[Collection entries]
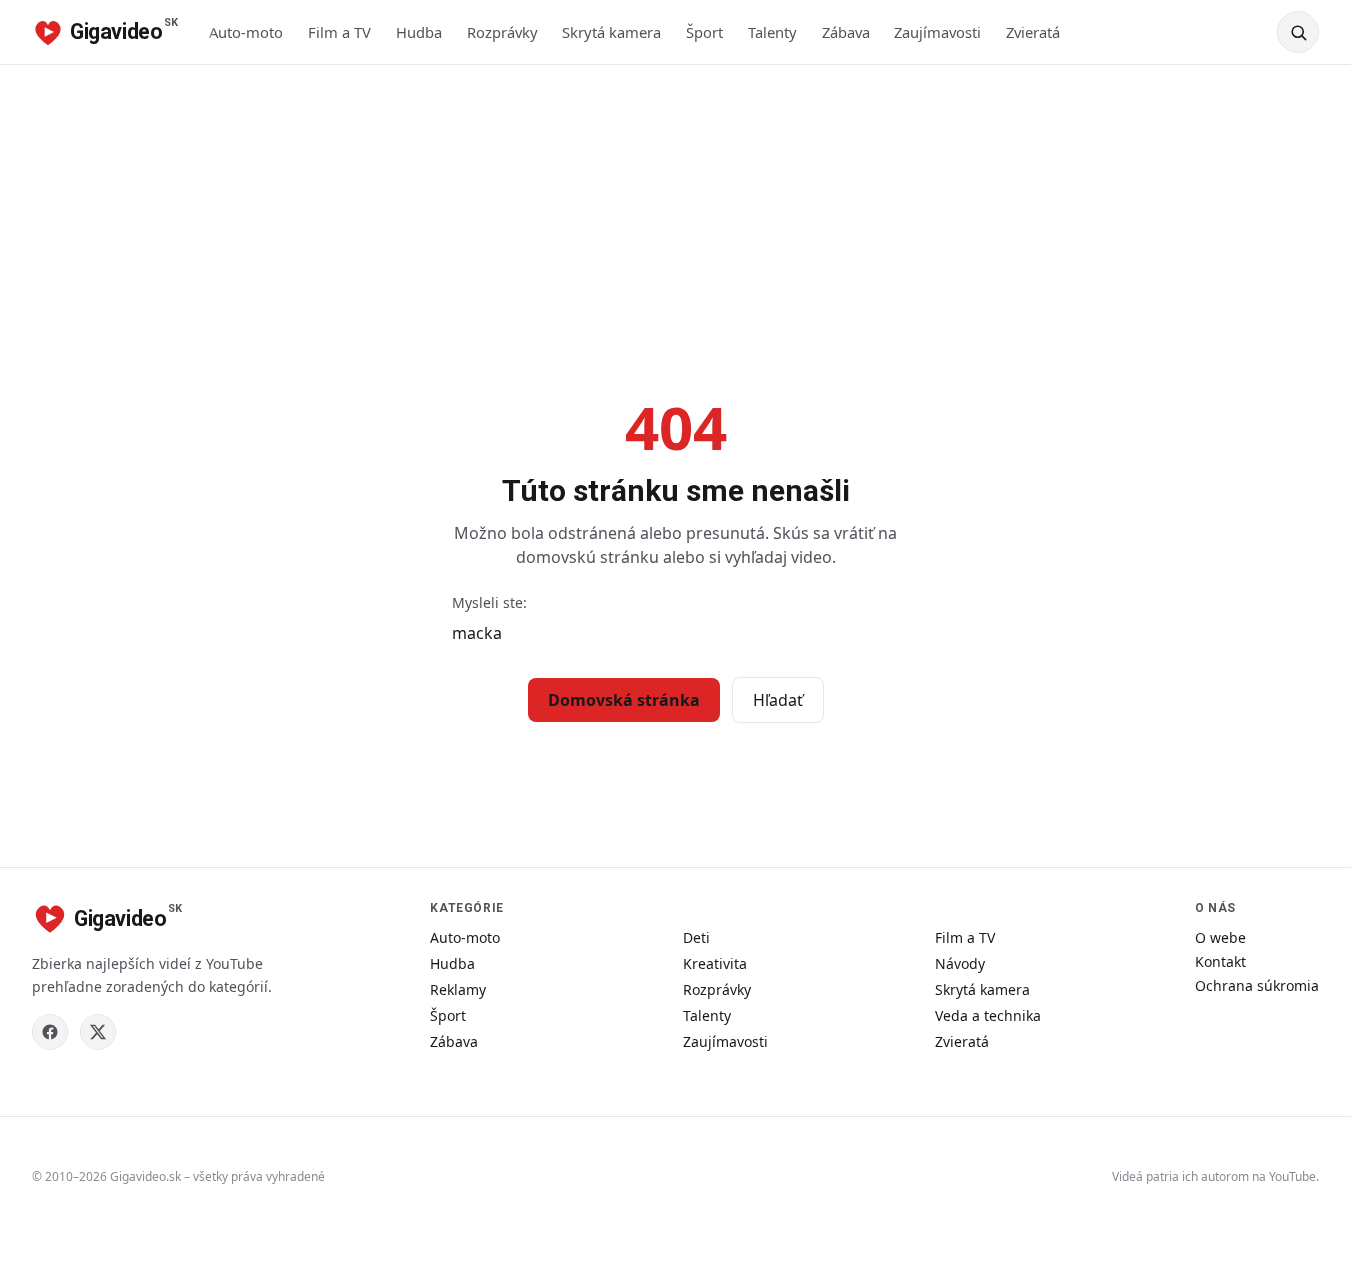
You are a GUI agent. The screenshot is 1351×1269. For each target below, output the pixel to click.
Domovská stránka (624, 700)
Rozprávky (502, 32)
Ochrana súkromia (1257, 985)
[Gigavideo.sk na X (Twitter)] (98, 1032)
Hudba (419, 32)
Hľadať (778, 700)
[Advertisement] (676, 215)
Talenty (772, 32)
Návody (960, 963)
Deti (696, 937)
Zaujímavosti (937, 32)
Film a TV (339, 32)
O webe (1220, 937)
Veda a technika (988, 1015)
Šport (704, 32)
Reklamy (458, 989)
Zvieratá (1033, 32)
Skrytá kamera (611, 32)
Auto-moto (246, 32)
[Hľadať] (1298, 32)
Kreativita (715, 963)
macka (477, 633)
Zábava (846, 32)
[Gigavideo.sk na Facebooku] (50, 1032)
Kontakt (1220, 961)
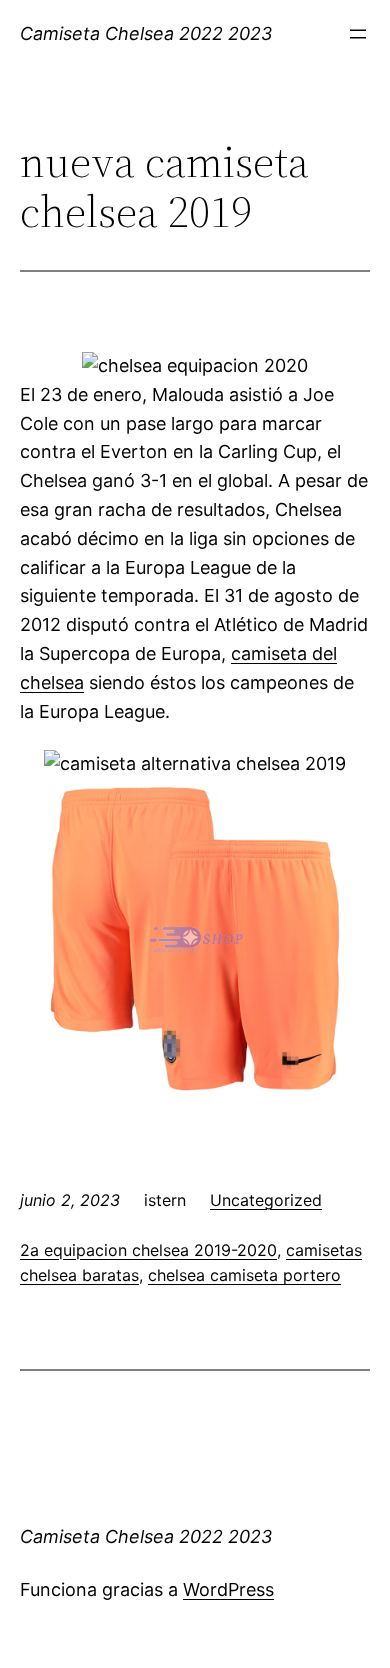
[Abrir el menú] (358, 34)
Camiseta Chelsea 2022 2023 (146, 33)
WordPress (228, 1589)
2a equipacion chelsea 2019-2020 (148, 1250)
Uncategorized (266, 1200)
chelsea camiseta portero (244, 1275)
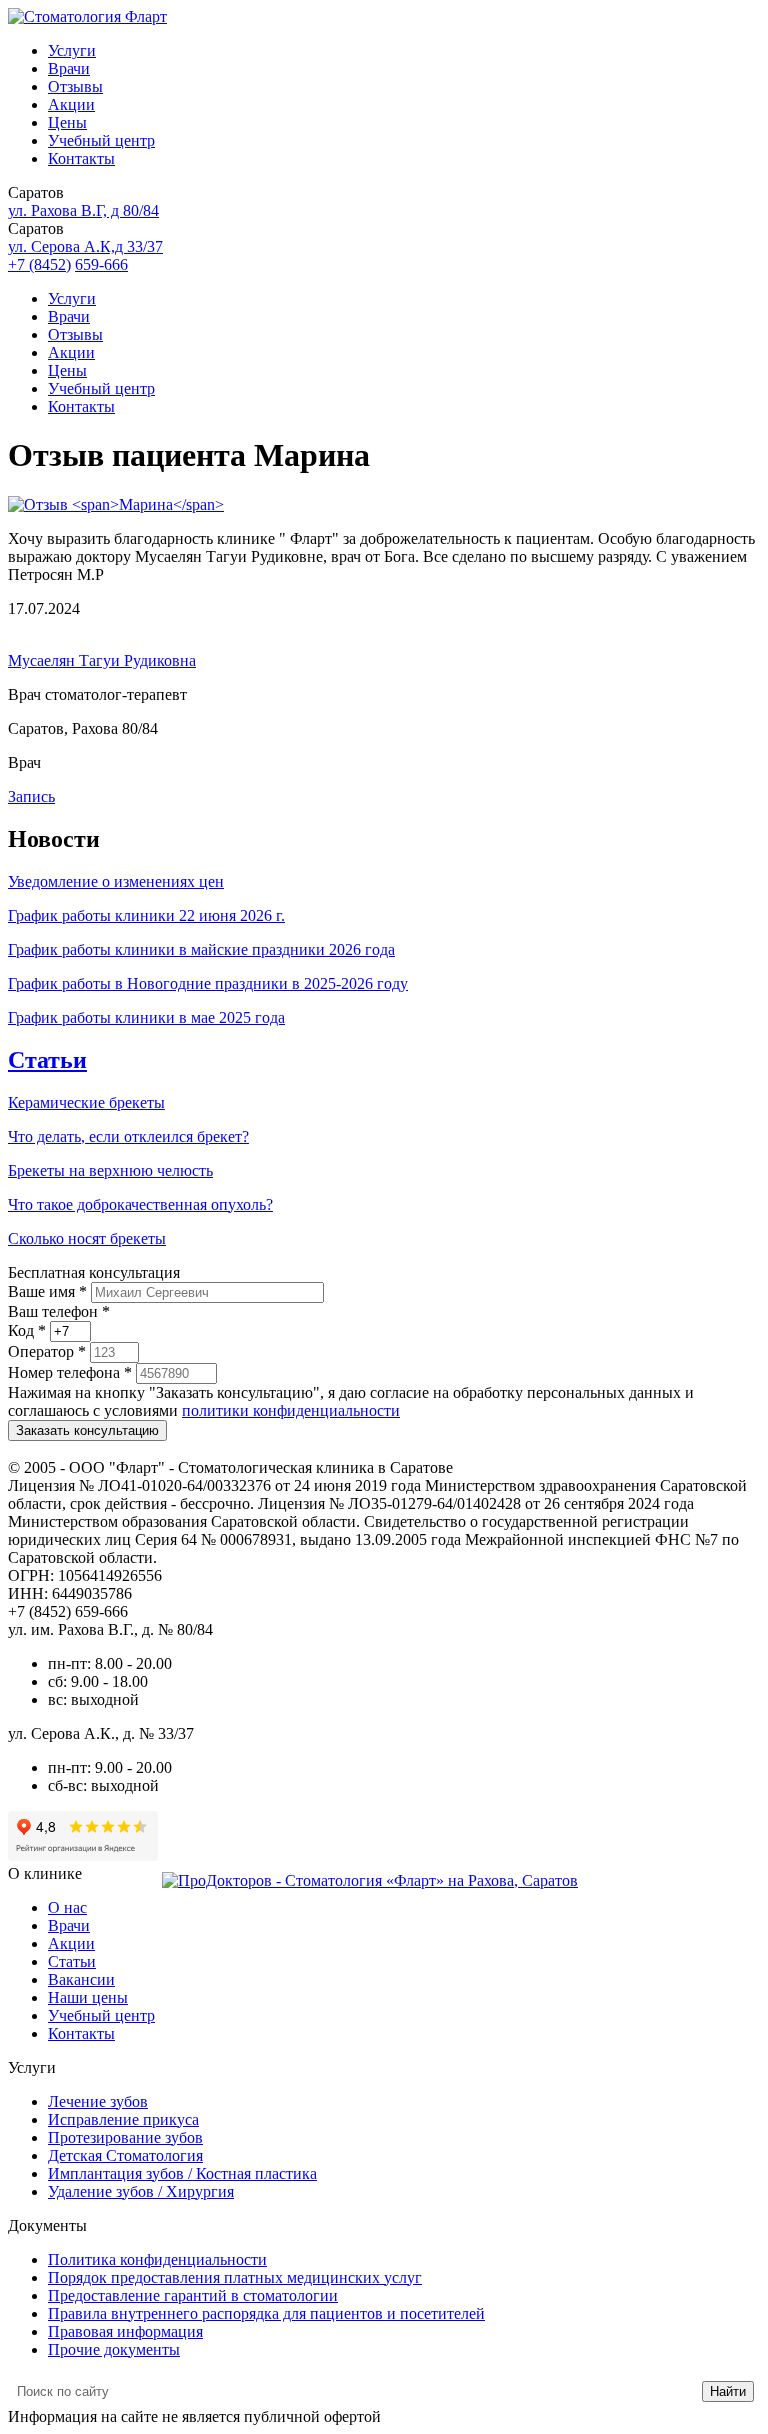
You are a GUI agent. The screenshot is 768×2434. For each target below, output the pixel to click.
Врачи (69, 68)
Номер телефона (70, 1372)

* **Your objective**
Before copying, set the pictures aside; then reproduce each entry above exactly.

* **Your response**
You are a GUI agent. The screenshot is 1351×1269. For each target below, output the pixel to click.
Domovská stránka (624, 700)
Rozprávky (502, 32)
Ochrana súkromia (1257, 985)
[Gigavideo.sk na X (Twitter)] (98, 1032)
Hudba (419, 32)
Hľadať (778, 700)
[Advertisement] (676, 215)
Talenty (772, 32)
Návody (960, 963)
Deti (696, 937)
Zaujímavosti (937, 32)
Film a TV (339, 32)
O webe (1220, 937)
Veda a technika (988, 1015)
Šport (704, 32)
Reklamy (458, 989)
Zvieratá (1033, 32)
Skrytá kamera (611, 32)
Auto-moto (246, 32)
[Hľadať] (1298, 32)
Kreativita (715, 963)
macka (477, 633)
Zábava (846, 32)
[Gigavideo.sk na Facebooku] (50, 1032)
Kontakt (1220, 961)
[Abrir el menú] (358, 34)
Camiseta Chelsea 2022 2023 (146, 33)
WordPress (228, 1589)
2a equipacion chelsea 2019-2020 (148, 1250)
Uncategorized (266, 1200)
chelsea camiseta portero (244, 1275)
You are a GUI agent. The screenshot is 768×2434. For each target below, output the pixel to click.
Врачи (69, 68)
Номер телефона (70, 1372)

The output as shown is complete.